__Texte extrait__
::::

La carrière de Rubinger au Time a duré jusqu’à ses 80 ans dépassés.
Il était le seul photographe à avoir accès à la cafétéria de la Knesset, ce qui lui a souvent permis de photographier les premiers dirigeants d’Israël dans leurs instants les plus privés. Il a été le photographe officiel de la Knesset pendant 30 ans, et le seul dont le travail est exposé en permanence au Parlement israélien.
Rubinger était présent à la Knesset jusqu’à récemment, et a été remarqué par les journalistes quand, son bon vieux Leicaflex à la main, il a couvert la prestation de serment du gouvernement en mai 2015.
« David Rubinger: Eye Witness », un documentaire réalisé par Micha Shagrir en 2000, présente des vidéos de Rubinger à la Knesset, photographiant des politiciens qui l’appellent « Rubi ».
Rubinger expliquait dans le film qu’il se souvenait du tout nouveau Parlement, quand il y régnait un climat chaleureux et engageant, « pas ce qu’il est devenu maintenant ».
On le voit redresser certaines de ses propres photographies sur le mur, sa place dans l’histoire du pays aussi fermement fixée que celle de tous les dirigeants politiques qu’il a photographiés.

::::

__Données fournies__
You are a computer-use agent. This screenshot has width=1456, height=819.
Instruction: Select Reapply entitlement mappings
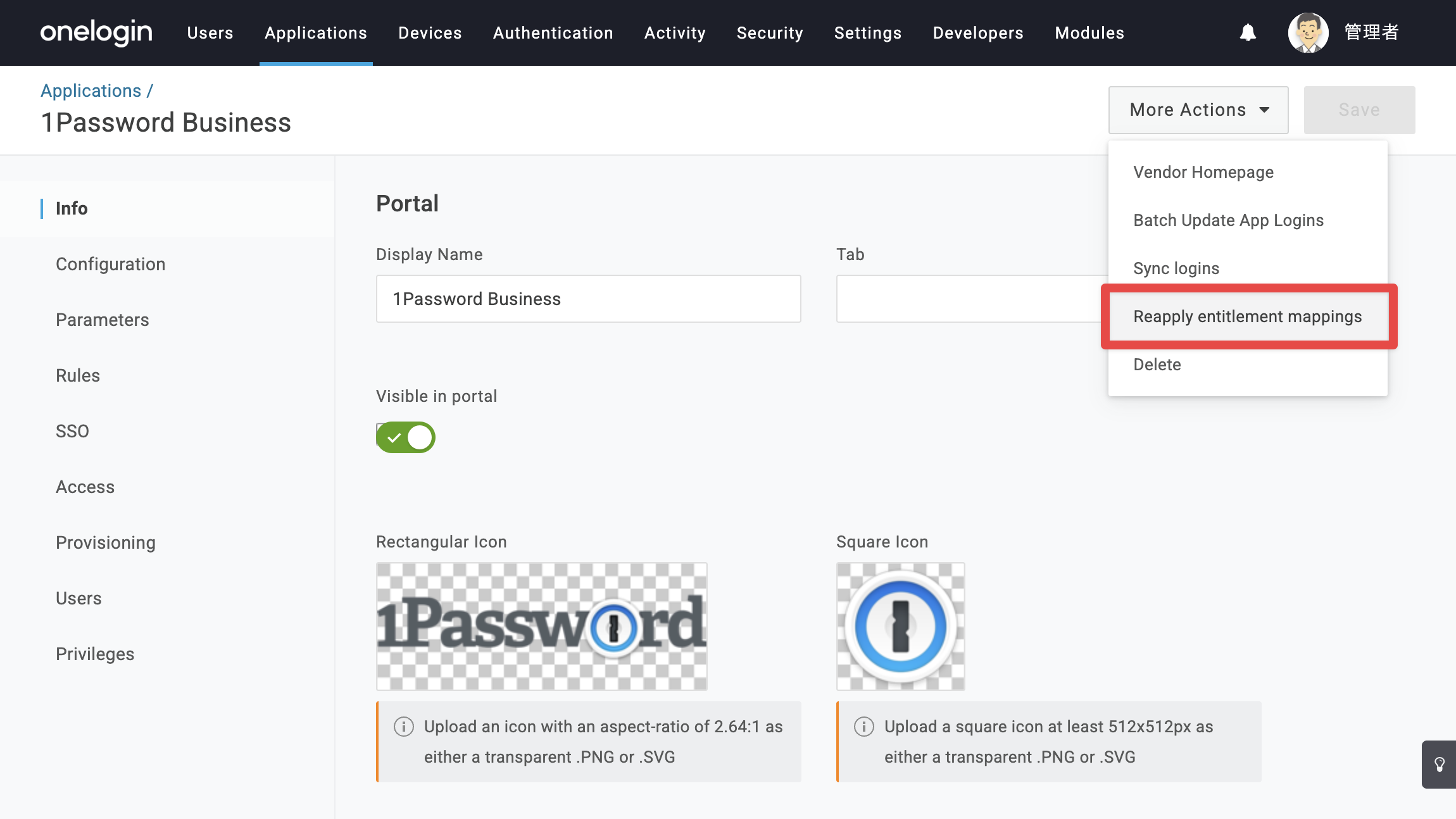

::::

__Travail à faire__
1. Répondez à ces questions sur l'extrait consacré à David Rubinger :
(a) Pendant combien d'années Rubinger a-t-il été le photographe officiel de la Knesset ?
(b) Quel appareil tenait-il lors de la prestation de serment du gouvernement en mai 2015 ?
(c) Qui a réalisé le documentaire « David Rubinger: Eye Witness » ?
2. Reproduisez fidèlement tout le passage de l'extrait sur David Rubinger, depuis « La carrière de » jusqu'à « en mai 2015. ».

__Réponses fournies__
1.
(a) Pendant 30 ans.
(b) Son bon vieux Leicaflex.
(c) Micha Shagrir.

2.
La carrière de Rubinger au Time a duré jusqu’à ses 80 ans dépassés.
Il était le seul photographe à avoir accès à la cafétéria de la Knesset, ce qui lui a souvent permis de photographier les premiers dirigeants d’Israël dans leurs instants les plus privés. Il a été le photographe officiel de la Knesset pendant 30 ans, et le seul dont le travail est exposé en permanence au Parlement israélien.
Rubinger était présent à la Knesset jusqu’à récemment, et a été remarqué par les journalistes quand, son bon vieux Leicaflex à la main, il a couvert la prestation de serment du gouvernement en mai 2015.